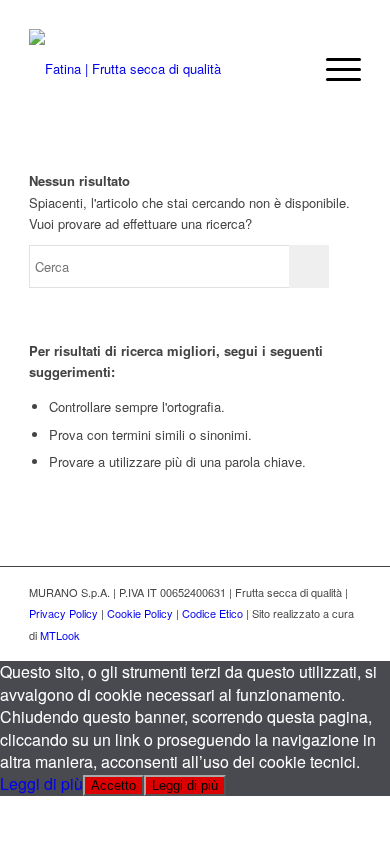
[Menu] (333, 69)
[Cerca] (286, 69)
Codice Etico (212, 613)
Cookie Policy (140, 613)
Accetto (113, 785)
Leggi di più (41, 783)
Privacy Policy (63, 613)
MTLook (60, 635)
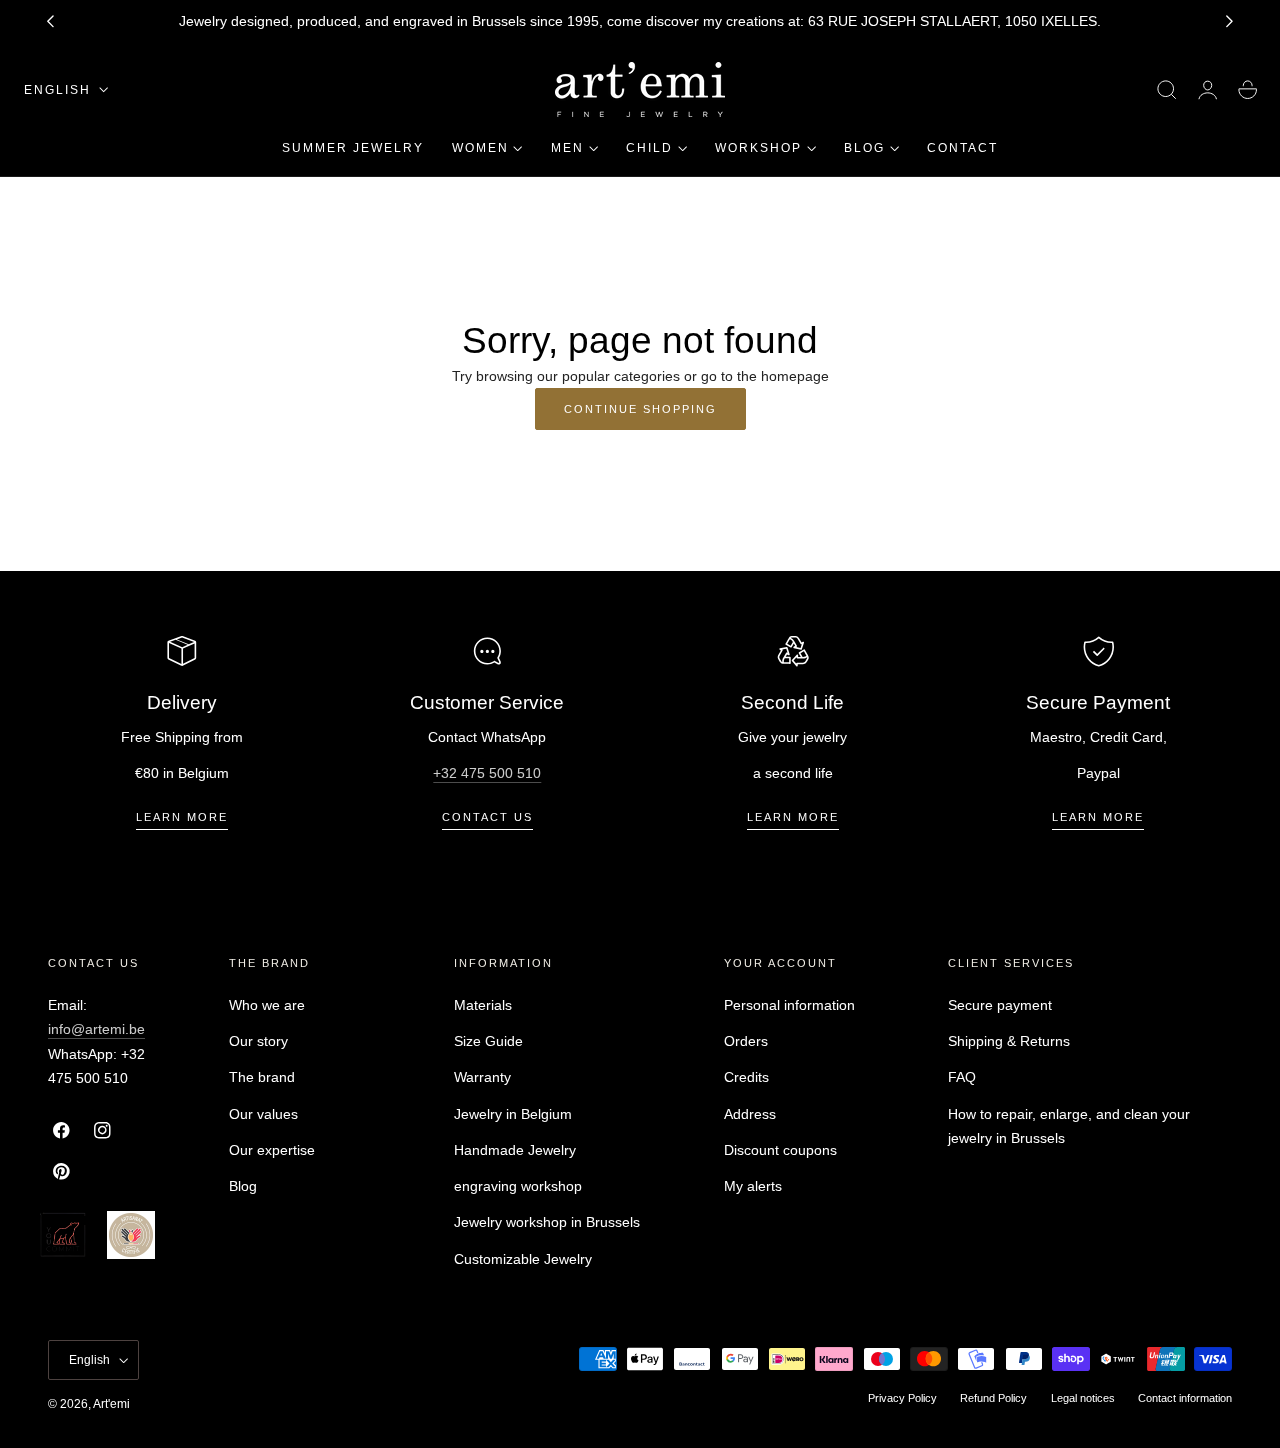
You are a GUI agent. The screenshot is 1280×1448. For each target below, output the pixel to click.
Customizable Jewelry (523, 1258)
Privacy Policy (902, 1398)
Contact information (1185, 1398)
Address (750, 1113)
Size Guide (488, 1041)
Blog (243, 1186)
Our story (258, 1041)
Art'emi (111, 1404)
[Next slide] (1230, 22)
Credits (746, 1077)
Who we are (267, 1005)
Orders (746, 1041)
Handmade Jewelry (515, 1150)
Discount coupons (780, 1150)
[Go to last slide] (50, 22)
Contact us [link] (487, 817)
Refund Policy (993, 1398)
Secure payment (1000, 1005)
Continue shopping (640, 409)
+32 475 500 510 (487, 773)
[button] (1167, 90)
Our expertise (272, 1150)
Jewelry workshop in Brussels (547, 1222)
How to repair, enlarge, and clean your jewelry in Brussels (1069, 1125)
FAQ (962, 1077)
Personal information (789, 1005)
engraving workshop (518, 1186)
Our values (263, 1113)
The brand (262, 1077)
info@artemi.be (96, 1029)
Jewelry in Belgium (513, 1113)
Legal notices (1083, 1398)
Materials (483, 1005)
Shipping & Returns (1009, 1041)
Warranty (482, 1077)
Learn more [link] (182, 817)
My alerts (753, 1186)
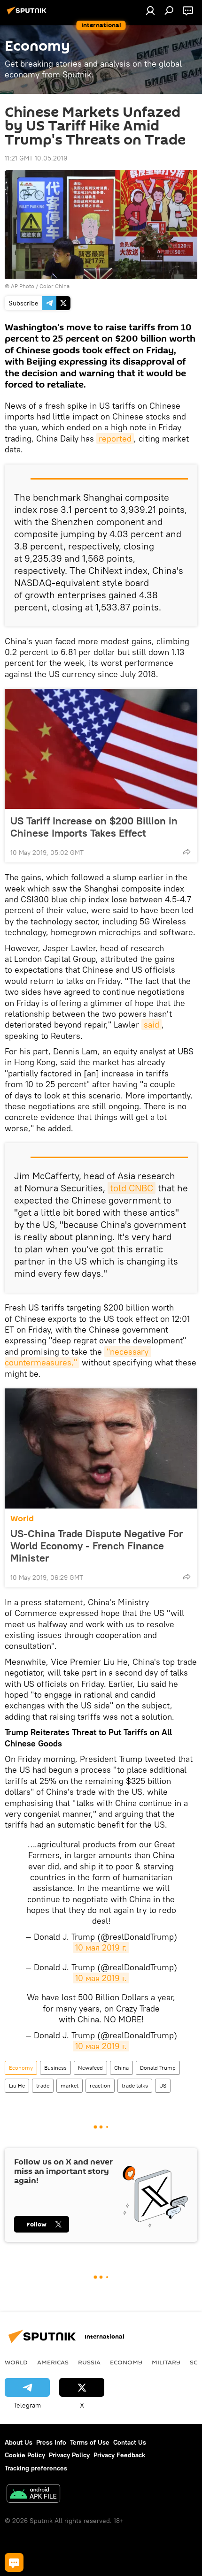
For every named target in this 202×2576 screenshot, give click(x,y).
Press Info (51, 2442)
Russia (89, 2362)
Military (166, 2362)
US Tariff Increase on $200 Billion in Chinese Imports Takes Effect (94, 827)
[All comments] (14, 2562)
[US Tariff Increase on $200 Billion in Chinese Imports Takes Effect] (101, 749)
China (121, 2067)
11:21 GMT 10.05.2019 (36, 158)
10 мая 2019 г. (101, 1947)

+--

_Exercise prompt_. Reproduce only the lines running from the beginning of the entries above to the line holding "Customizable Jewelry (523, 1258)", inclusive. Pictures stay out of the copy.

_Answer to this problem_.
[Menu] (333, 69)
[Cerca] (286, 69)
Codice Etico (212, 613)
Cookie Policy (140, 613)
Accetto (113, 785)
Leggi di più (41, 783)
Privacy Policy (63, 613)
MTLook (60, 635)
You are a GUI agent. The screenshot is 1280×1448. For each target below, output the pixel to click.
Customizable Jewelry (523, 1258)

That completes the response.